ANTTI OIKARINENAn Exhibition 18.10.2014 – 16.11.2014
Works by sculptor Antti Oikarinen (born 1974) have always prompted viewers to ask: "What is this?" And every time he's producing a piece, the artist asks himself: "What is this?" The answers given to the viewers have not always been straightforward. They've had to think about what the works are about.
At the start of his career Antti Oikarinen displayed pieces that were based on scientific phenomena. Then he wanted see what was inside art, things that are expressed as concepts. Oikarinen's previous exhibition was like an artist's studio moved into the gallery: ladders splashed with paint, a brush and dustpan full of dried paint, masking tape, boxes, tools, extension cables, tins of paint and brushes, some sculpture bases and canvases leaning against a wall.
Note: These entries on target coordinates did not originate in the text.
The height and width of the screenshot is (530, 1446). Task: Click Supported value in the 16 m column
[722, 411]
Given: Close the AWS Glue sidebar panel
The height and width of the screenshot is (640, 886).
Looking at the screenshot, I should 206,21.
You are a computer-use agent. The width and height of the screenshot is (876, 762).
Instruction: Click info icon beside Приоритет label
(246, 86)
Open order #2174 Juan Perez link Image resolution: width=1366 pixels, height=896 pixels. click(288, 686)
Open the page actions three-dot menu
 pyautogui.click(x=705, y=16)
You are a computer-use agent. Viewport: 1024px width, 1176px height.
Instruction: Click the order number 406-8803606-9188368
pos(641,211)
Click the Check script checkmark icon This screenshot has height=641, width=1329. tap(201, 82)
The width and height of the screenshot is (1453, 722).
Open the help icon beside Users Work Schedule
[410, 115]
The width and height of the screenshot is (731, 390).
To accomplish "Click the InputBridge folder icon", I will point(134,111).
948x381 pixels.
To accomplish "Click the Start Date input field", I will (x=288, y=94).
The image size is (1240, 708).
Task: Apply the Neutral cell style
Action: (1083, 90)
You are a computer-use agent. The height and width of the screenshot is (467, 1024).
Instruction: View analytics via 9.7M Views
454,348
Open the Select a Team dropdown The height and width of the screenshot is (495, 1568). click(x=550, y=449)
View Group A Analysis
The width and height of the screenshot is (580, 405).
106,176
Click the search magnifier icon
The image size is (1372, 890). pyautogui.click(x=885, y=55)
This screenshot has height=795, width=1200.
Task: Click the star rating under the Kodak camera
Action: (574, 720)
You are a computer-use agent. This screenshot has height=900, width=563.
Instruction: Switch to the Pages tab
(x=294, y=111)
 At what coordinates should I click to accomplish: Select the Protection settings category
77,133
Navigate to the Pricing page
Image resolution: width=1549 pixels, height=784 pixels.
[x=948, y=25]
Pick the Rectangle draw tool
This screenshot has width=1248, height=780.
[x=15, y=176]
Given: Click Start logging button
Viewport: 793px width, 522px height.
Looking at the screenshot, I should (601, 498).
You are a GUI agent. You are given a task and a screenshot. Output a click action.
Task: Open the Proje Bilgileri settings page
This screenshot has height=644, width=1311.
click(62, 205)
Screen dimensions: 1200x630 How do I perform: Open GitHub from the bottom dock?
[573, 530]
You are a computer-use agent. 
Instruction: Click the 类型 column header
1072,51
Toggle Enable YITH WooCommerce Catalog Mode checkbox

"Really? Where's the exhibition?" was the visitors' first questions as they stepped into the exhibition space, which looked like the mounting of the exhibition had been abandoned half way through. Then they thought that the roll of masking tape was a ready-made object, which had gained the aura of art as it had been placed in the exhibition space. But this wasn't all. The biggest surprise came with the realisation that the rolls of masking tape ‑ assumed to be normal ready-made rolls, were actually sculptures pretending to look ready-made.
Antti Oikarinen's latest works take these themes even further. Once again the viewers have a reason to rub their eyes. While preparing for the exhibition, Oikarinen stepped into a role of a fictional artist and created an exhibition of works that are not, well, like his own. The fictional artist has compiled an exhibition of sculptures made of every imaginable material that you could find in a skip or a workshop. The works function as an aesthetic unity; a series of artistic actions based on a certain artistic logic and intuition. The representational works are, however, just an instrument for showing what Oikarinen really wants to say.And the viewers will only find out after realising how the artist wants to deceive them with these pieces.
Nothing too much should be revealed about the works at Antti Oikarinen's exhibition, he actually wants to pull the rug from under the viewers' feet. But since there is a risk of a grand-scale art hoax, a fear that viewers will walk through the exhibition, thinking that they are watching work by some other artist than Antti Oikarinen, I think we need to give more information about the pieces. The exhibition consists of sculptures made of painted birch, even if they look surprisingly realistic; they are like sculptures made of heaps of chipboard, cardboard, battens and screw clamps. When viewers spot the hoax, they understand that the exhibition is not about the sculptures per se, but about what art is and how it is viewed. Or, more precisely: what kind of an object is a sculpture? Oikarinen is interested in questions concerning presentation and representation. This is what he's exploring in his exhibition entitled Exhibition.
Antti Oikarinen's works are about actions within art and therefore asking what can be done in the field of art. His sculptures answer the question: "What is it like to be rational in the world of art?" But in order to be able to answer this question, his art must be irrational; it must shake the viewers' sense of reality. This twist in thought is the core of his production. The trick works.